(Saved data entries)
_ _ _
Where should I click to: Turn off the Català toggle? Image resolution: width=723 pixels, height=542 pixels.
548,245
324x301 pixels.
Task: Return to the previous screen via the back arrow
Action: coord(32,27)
_ _ _
Repeat the entries word for word. Skip none of them.

Where should I click to: Turn off the Català toggle? Image resolution: width=723 pixels, height=542 pixels.
548,245
324x301 pixels.
Task: Return to the previous screen via the back arrow
Action: coord(32,27)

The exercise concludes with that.